- WORK TASK:
Restate word for word the entries below, starting with the line with "You are a computer-use" and continuing through the line with "Instruction: Select the 10 month term option". Include both of those lines and no others.

- MATERIAL SHOWN:
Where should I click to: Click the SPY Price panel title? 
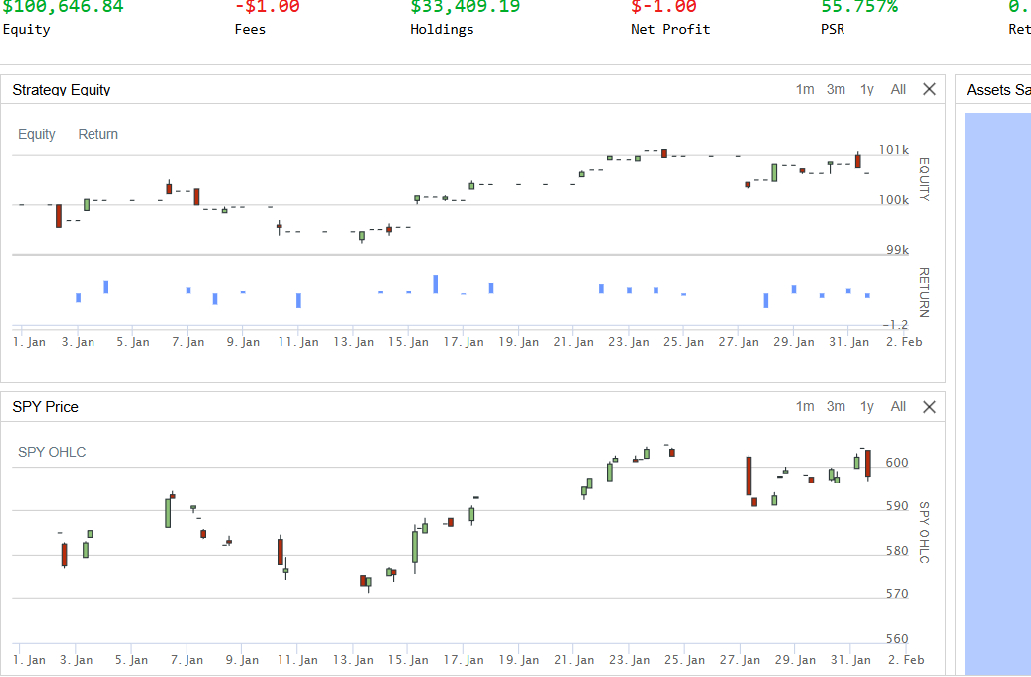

==

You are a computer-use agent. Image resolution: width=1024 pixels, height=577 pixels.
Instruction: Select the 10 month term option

==

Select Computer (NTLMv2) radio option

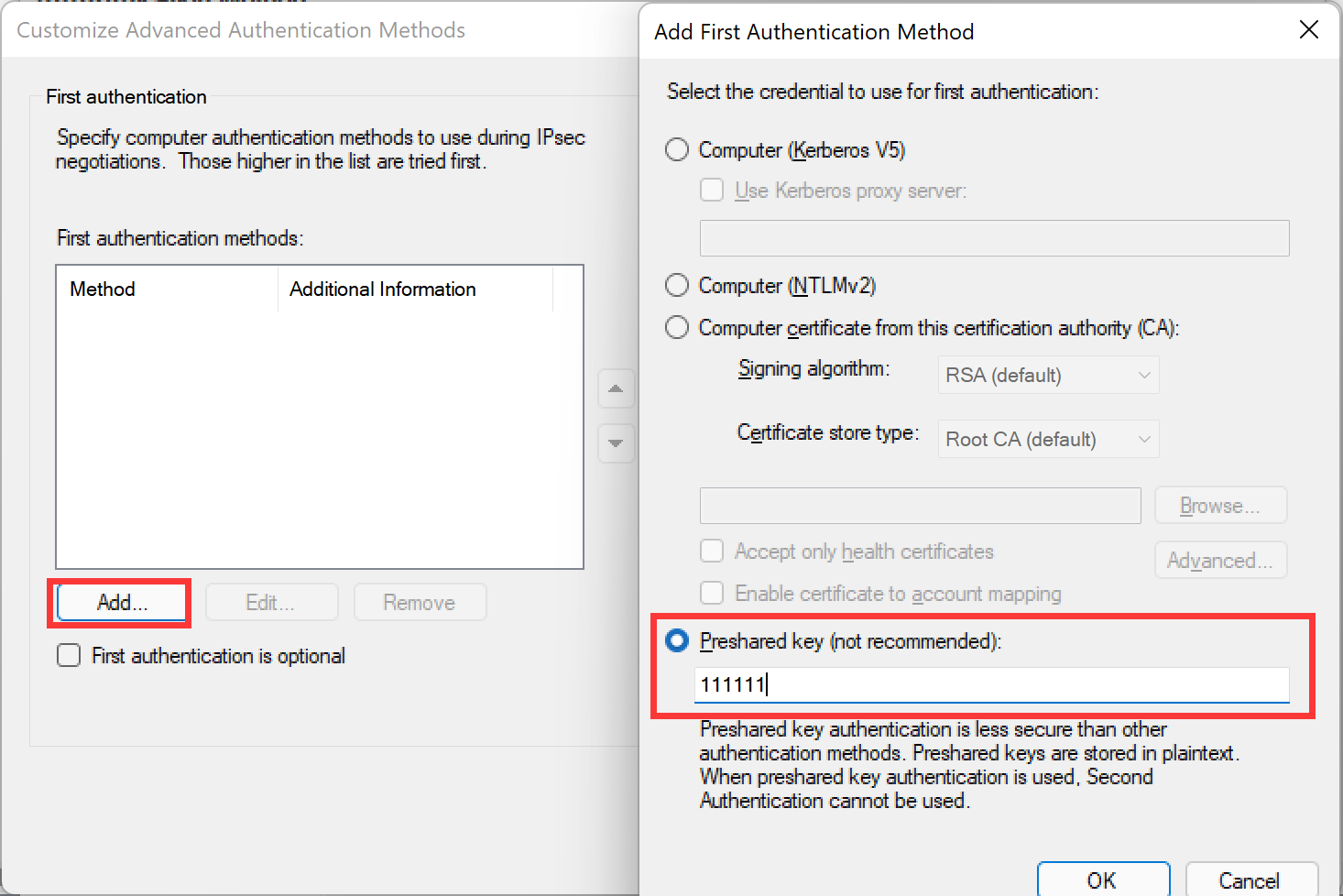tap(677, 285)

- EXPECTED ANSWER:
You are a computer-use agent. Image resolution: width=1024 pixels, height=577 pixels.
Instruction: Select the 10 month term option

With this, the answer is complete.